Setting the record straight on Proof-of-Publication

Note: This was originally published to the Bitcoin Development mailing list.

While not a new concept proof-of-publication is receiving a significant amount of attention right now both as an idea, with regard to the embedded consensus systems that make use of it, and in regard to the sidechains model proposed by Blockstream that rejects it. Here we give a clear definition of proof-of-publication and its weaker predecessor timestamping, describe some usecases for it, and finally dispel some of the common myths about it.

What is timestamping?
What is proof-of-publication?
Common myths

What is timestamping?

A cryptographic timestamp proves that message m existed prior to some time t.

This is the cryptographic equivalent of mailing yourself a patentable idea in a sealed envelope to establish the date at which the idea existed on paper.

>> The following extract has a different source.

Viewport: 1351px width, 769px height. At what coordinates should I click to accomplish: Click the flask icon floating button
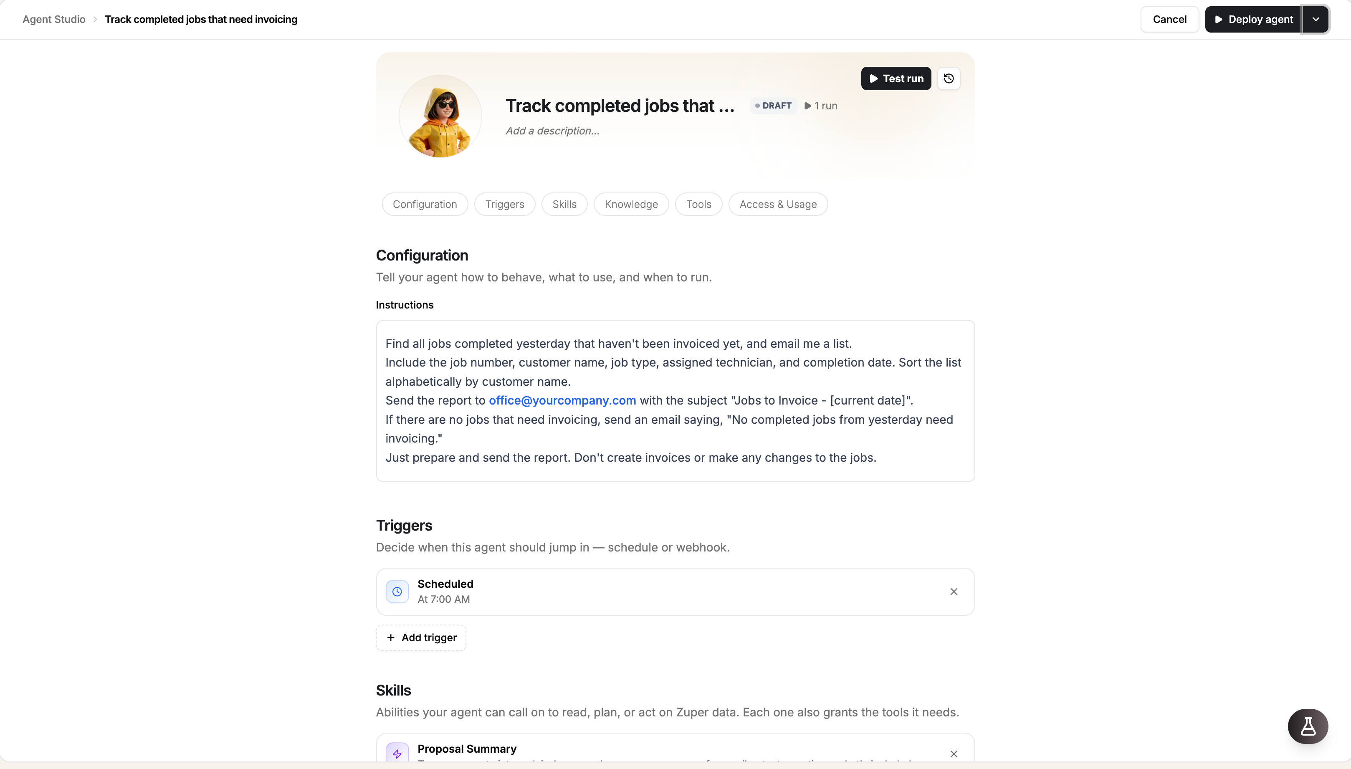[x=1308, y=726]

Traditionally this has been done with one or more trusted third parties who attest to the fact that they saw m prior to the time t. More recently blockchains have been used for this purpose, particularly the Bitcoin blockchain, as block headers include a block time which is verified by the consensus algorithm.

What is proof-of-publication?

Proof-of-publication is what solves the double-spend problem.

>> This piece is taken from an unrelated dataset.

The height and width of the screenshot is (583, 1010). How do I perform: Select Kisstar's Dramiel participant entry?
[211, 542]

Cryptographic proof-of-publication actually refers to a few closely related proofs, and practical uses of it will generally make use of more than one proof.

Proof-of-receipt

Prove that every member p in of audience P has received message m. A real world analogy is a legal notice being published in a major newspaper - we can assume any subscriber received the message and had a chance to read it.

Proof-of-non-publication

Prove that message m has not been published. Extending the above real world analogy the court can easily determine that a legal notice was not published when it should have been by examining newspaper archives. (or equally, because the notice had not been published, some action a litigant had taken was permissable)

Proof-of-membership

A proof-of-non-publication isn’t very useful if you can’t prove that some member q is in the audience P. In particular, if you are to evaluate a proof-of-membership, q is yourself, and you want assurance you are in that audience. In the case of our newspaper analogy because we know what today’s date is, and we trust the newspaper never to publish two different editions with the same date we can be certain we have searched all possible issues where the legal notice may have been published.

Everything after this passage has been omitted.